[Task to complete]:
Return the lines below in which the string "header" occurs.

*** Opening Material for the task ***

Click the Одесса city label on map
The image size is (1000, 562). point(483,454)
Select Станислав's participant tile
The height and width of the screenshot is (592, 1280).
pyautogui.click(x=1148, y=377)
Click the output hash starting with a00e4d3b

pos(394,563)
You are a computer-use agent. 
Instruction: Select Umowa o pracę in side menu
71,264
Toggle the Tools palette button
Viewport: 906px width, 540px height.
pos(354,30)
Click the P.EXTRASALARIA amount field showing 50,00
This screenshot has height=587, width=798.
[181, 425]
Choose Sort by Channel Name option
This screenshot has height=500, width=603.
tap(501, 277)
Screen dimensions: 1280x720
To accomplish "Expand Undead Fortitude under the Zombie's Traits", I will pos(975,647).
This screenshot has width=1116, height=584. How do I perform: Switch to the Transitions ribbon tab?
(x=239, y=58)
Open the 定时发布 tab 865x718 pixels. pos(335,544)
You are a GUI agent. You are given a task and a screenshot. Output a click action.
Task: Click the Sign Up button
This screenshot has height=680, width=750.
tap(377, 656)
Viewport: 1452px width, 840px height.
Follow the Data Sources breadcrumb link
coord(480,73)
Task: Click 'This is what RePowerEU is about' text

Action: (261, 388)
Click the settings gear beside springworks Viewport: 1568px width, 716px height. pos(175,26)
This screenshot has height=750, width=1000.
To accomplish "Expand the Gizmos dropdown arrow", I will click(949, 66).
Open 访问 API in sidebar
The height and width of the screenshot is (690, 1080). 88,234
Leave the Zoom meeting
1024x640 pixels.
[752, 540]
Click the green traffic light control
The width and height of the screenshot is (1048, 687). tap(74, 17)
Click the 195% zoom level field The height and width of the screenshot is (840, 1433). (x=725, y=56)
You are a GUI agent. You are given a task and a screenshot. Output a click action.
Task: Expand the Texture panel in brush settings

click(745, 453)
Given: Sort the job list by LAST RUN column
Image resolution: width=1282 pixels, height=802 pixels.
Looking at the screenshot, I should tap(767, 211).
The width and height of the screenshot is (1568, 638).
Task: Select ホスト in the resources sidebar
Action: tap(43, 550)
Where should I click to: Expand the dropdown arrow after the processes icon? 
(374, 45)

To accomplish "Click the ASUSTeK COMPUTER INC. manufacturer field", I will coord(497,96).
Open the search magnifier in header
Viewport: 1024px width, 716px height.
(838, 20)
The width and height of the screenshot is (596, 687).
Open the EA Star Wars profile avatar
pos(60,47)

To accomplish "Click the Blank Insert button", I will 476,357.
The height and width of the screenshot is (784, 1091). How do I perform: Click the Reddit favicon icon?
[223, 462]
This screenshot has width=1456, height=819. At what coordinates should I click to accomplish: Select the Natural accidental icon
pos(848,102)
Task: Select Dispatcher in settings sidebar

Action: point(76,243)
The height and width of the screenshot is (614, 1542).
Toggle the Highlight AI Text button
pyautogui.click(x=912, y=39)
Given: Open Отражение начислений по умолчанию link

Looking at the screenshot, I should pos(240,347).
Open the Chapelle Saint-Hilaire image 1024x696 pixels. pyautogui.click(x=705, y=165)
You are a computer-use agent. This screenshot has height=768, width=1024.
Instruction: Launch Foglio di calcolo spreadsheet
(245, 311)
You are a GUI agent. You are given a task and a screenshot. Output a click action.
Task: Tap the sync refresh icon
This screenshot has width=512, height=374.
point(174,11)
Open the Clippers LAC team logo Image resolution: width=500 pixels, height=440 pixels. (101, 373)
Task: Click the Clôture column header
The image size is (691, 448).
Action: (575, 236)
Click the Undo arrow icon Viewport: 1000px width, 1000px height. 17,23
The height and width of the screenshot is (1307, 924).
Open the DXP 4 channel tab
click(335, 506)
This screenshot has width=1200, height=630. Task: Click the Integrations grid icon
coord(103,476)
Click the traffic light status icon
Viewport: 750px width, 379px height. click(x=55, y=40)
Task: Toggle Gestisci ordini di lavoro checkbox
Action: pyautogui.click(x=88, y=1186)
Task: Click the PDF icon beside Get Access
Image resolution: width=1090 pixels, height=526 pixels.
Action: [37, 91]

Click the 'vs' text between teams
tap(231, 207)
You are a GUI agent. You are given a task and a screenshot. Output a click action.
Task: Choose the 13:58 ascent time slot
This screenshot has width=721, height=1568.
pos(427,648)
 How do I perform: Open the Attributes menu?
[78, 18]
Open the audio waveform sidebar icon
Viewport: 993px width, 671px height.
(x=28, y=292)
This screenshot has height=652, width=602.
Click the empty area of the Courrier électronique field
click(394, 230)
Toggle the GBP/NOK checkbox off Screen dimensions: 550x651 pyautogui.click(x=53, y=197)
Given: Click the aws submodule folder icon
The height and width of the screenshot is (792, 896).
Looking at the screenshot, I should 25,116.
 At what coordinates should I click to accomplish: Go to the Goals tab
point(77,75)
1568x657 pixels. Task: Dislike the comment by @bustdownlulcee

*** Closing Material for the task ***

[Output for this exercise]:
Open the search magnifier in header
Task: Click the Clôture column header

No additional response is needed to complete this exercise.